TEXT SEGMENT:
==============================
Even in Florida where the law provides for landlord’s lien, the landlord has no automatic right to possess the property or withhold the property from the tenant. The law also does not allow the landlord to retain, hold, use, sell or discard a tenant’s personal property. If for any reason the landlord becomes seised of the tenant’s property and the tenant requests for the property, the landlord is under an obligation to return the property to the tenant. Where the landlord refuses or neglects to return such property to the tenant, he may be liable in conversion to the tenant. Thus a landlord who wants to exercise his power of lien over a tenant’s property must institute an action in court for foreclosure against such tenant.
==============================
REQUIREMENT:
Copy the passage on landlord's lien starting at the words "Even in Florida" and stopping after "against such tenant.", swapping every "property" for "belongings". The entries that come next are from a separate source, not from the passage on landlord's lien.

RAW RECORDS:
==============================
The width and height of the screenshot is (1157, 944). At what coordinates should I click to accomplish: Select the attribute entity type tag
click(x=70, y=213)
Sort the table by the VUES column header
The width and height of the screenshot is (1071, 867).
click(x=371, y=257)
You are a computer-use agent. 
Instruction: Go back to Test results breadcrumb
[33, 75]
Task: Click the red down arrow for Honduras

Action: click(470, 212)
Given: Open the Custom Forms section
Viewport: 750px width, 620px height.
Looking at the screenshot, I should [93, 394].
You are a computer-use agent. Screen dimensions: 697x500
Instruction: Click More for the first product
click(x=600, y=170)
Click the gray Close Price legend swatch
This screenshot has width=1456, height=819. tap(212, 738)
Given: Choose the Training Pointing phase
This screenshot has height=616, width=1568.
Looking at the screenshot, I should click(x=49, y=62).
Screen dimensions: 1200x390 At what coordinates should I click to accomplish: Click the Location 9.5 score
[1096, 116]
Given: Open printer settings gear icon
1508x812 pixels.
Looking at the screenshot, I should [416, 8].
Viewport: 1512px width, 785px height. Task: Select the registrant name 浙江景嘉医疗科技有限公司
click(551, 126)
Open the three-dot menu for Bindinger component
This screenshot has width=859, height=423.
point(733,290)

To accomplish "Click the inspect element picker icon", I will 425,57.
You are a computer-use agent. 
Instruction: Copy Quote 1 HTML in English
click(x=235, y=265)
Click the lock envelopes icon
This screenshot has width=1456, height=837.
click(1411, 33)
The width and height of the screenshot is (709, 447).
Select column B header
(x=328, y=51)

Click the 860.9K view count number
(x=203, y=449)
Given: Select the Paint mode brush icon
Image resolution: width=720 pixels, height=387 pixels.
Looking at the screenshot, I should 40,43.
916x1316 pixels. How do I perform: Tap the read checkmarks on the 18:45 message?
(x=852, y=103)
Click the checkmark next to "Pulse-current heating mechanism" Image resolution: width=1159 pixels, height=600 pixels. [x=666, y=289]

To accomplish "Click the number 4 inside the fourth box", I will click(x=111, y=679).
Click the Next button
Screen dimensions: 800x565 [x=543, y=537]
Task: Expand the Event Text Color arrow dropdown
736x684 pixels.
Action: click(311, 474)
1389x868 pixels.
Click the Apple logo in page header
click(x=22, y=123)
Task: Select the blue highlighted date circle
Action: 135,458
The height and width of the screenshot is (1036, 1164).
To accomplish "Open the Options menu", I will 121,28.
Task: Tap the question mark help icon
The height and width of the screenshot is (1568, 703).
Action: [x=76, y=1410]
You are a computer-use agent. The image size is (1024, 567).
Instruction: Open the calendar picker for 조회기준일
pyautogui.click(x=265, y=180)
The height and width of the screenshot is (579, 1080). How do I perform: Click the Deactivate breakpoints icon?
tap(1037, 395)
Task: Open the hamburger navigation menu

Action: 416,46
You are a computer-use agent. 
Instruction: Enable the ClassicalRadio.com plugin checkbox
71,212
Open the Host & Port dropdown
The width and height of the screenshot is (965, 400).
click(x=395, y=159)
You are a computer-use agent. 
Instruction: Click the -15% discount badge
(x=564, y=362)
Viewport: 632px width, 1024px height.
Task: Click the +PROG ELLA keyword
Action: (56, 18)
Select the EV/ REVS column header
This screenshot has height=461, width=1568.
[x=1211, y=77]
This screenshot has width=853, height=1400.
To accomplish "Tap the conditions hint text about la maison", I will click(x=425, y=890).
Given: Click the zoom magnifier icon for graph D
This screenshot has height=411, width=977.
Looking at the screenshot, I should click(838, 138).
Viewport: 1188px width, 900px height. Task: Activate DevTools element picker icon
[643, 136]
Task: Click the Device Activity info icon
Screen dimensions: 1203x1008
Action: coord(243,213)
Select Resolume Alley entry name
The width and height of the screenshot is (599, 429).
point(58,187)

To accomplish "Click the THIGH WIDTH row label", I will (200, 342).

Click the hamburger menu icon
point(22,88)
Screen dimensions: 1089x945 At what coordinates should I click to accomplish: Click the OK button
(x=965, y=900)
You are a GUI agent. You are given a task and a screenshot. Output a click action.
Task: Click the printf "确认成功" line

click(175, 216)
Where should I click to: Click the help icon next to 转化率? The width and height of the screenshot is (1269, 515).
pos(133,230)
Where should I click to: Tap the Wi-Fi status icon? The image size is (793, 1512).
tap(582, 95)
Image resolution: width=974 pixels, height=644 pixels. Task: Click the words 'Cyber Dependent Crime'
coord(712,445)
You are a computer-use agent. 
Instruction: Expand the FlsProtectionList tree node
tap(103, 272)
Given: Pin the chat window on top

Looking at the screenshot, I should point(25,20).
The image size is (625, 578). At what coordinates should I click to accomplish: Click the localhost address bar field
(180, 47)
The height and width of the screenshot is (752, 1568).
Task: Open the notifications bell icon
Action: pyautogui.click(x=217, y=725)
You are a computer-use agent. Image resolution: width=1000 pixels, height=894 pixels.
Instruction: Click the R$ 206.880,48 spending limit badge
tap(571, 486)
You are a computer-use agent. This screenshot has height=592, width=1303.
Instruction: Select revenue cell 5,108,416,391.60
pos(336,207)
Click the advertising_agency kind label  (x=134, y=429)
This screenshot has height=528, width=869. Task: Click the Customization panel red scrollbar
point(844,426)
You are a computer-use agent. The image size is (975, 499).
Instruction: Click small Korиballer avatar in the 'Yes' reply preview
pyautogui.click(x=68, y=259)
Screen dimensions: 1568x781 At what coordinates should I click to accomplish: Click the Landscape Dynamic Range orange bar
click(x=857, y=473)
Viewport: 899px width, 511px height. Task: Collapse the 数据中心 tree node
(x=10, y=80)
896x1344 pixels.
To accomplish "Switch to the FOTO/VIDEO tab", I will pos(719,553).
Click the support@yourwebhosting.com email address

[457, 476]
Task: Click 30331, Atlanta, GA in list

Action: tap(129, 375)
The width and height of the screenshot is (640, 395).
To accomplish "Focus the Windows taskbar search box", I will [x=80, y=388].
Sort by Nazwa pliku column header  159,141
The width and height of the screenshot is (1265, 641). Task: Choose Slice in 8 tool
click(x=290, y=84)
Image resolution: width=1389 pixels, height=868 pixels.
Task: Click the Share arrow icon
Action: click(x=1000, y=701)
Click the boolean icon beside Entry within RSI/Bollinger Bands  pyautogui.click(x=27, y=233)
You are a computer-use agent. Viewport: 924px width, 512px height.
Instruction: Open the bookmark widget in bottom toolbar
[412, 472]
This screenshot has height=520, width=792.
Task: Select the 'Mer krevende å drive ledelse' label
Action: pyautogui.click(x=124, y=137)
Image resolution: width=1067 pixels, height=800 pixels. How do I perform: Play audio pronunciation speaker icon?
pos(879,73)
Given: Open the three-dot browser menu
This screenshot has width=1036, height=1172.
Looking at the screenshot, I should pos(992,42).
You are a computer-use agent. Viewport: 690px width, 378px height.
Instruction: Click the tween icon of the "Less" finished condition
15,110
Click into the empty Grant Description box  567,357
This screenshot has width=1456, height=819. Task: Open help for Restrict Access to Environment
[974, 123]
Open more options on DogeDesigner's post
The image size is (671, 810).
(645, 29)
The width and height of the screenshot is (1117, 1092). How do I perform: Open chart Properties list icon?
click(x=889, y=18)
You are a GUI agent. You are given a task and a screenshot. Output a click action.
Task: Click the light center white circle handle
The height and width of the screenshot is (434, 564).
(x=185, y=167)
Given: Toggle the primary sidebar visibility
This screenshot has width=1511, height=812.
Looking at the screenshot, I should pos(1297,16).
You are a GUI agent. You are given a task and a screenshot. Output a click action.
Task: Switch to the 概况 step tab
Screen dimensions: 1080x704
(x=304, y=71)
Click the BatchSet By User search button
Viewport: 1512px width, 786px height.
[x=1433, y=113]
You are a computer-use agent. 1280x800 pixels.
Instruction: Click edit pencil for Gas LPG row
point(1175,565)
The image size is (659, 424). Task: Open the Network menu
==============================
THE OUTPUT:
Even in Florida where the law provides for landlord’s lien, the landlord has no automatic right to possess the belongings or withhold the belongings from the tenant. The law also does not allow the landlord to retain, hold, use, sell or discard a tenant’s personal belongings. If for any reason the landlord becomes seised of the tenant’s belongings and the tenant requests for the belongings, the landlord is under an obligation to return the belongings to the tenant. Where the landlord refuses or neglects to return such belongings to the tenant, he may be liable in conversion to the tenant. Thus a landlord who wants to exercise his power of lien over a tenant’s belongings must institute an action in court for foreclosure against such tenant.